ChoreyContext: A Datastructure for Managing Pipeline State
In a complex pipeline, you may need to share state or context between various steps (e.g. configuration, database session, etc.). Chorey provides a built-in way to manage this shared state using the ChoreyContext
class.
Structure of ChoreyContext
ChoreyContext[T, Context]
is a basic generic dataclass:
@dataclass
class ChoreyContext(Generic[T, Context]):
data: T
context: Context
def with_data(self, new_data: R) -> "ChoreyContext[R, Context]":
return ChoreyContext(data=new_data, context=self.context)
@property
def parts(self) -> tuple[T, Context]:
return (self.data, self.context)
Due to how simple it is, one might think that it is not worth using or they can just implement something similar on their own. However, ChoreyContext
is tightly integrated with Chorey's type system and pipeline mechanics, making it a powerful tool for managing shared state in a type-safe manner. And when visualizing a pipeline that uses ChoreyContext
, the context type is not shown in the diagram, keeping it clean and focused on the main data flow.
Using ChoreyContext
Let's look at the previous example from routing:
from dataclasses import dataclass
from typing import TypeVar
from chorey import ChoreyContext, step
@dataclass(frozen=True)
class Context:
force_full_analysis: bool
db_session: str # Placeholder for an actual DB session object
@dataclass
class Document:
id: int
content: str
@dataclass
class Summary:
document_id: int
summary_text: str
@dataclass
class FullAnalysis:
document_id: int
word_count: int
sentiment: str
# helper types to make the signatures cleaner
T = TypeVar("T")
Input = ChoreyContext[T, Context]
Output = Input
async def fetch_document(input: Input[int]) -> Output[Document]:
# unpack the ChoreyContext to work with its parts
doc_id, ctx = input.parts
# simulate fetching a document from a database or API
# use .with_data() to keep the context while changing the data
return input.with_data(Document(id=doc_id, content="This is a sample document content."))

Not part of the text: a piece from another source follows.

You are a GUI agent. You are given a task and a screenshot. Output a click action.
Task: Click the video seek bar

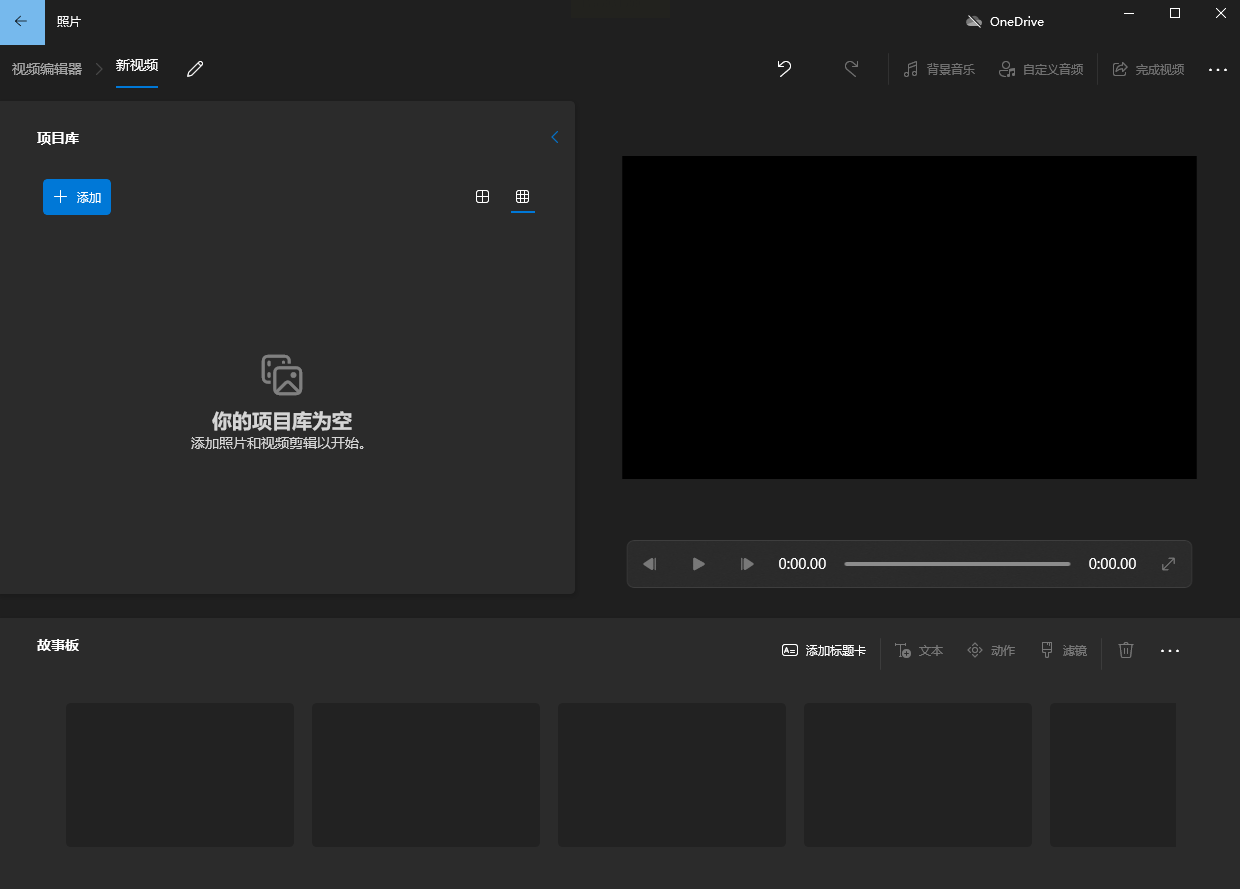pyautogui.click(x=957, y=564)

async def summarize_document(input: Input[Document]) -> Output[Summary]:
# unpack the ChoreyContext to work with its parts
doc, ctx = input.parts
# simulate summarizing the document
return input.with_data(Summary(document_id=doc.id, summary_text="This is a summary."))

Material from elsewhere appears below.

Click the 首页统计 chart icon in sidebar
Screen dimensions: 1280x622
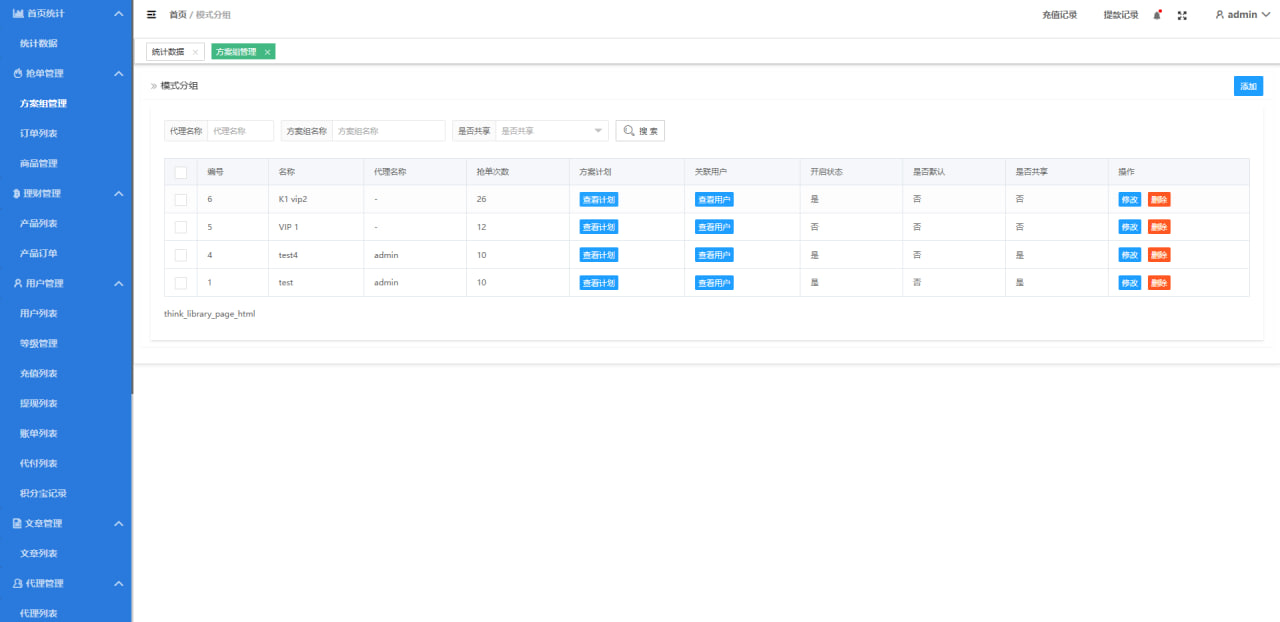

async def analyze_document(input: Input[Document]) -> Output[FullAnalysis]:
doc, ctx = input.parts
# simulate performing a full analysis of the document
return input.with_data(FullAnalysis(document_id=doc.id, word_count=len(doc.content.split()), sentiment="Positive"))
async def store_processing_result(input: Input[Summary] | Input[FullAnalysis]) -> None:
result, ctx = input.parts
# simulate storing the result
print(f"Storing result: {result}")
print(f"Type of result: {type(result)}")
def selector(input: Input[Document]) -> int:
doc, ctx = input.parts
if ctx.force_full_analysis:
return 1 # force full analysis if the context says so
# same as before
return 0 if len(doc.content) < 50 else 1
pipeline = (
step(fetch_document)
.route(step(summarize_document), step(analyze_document), selector=selector, decision_label="Document Length Check")
.next(store_processing_result)
)
In this example, we define a Context
dataclass that holds shared state for the pipeline. Each step now accepts and returns a ChoreyContext
, which wraps both the step's main data and the shared context.
When implementing each step, you can unpack the ChoreyContext
to access both the main data and the context. After processing, use the .with_data()
method to create a new ChoreyContext
with updated data while preserving the context.
This approach ensures that all steps in the pipeline have access to the shared context, allowing for more flexible and powerful data processing workflows.
CLI Limitation
Since the context
component often holds un-serializable runtime objects (like database connections), the generic command-line interface cannot safely construct it.
For complex, production-ready pipelines, you must create a dedicated Python entry point that manages the context lifecycle and explicitly injects it via Python code.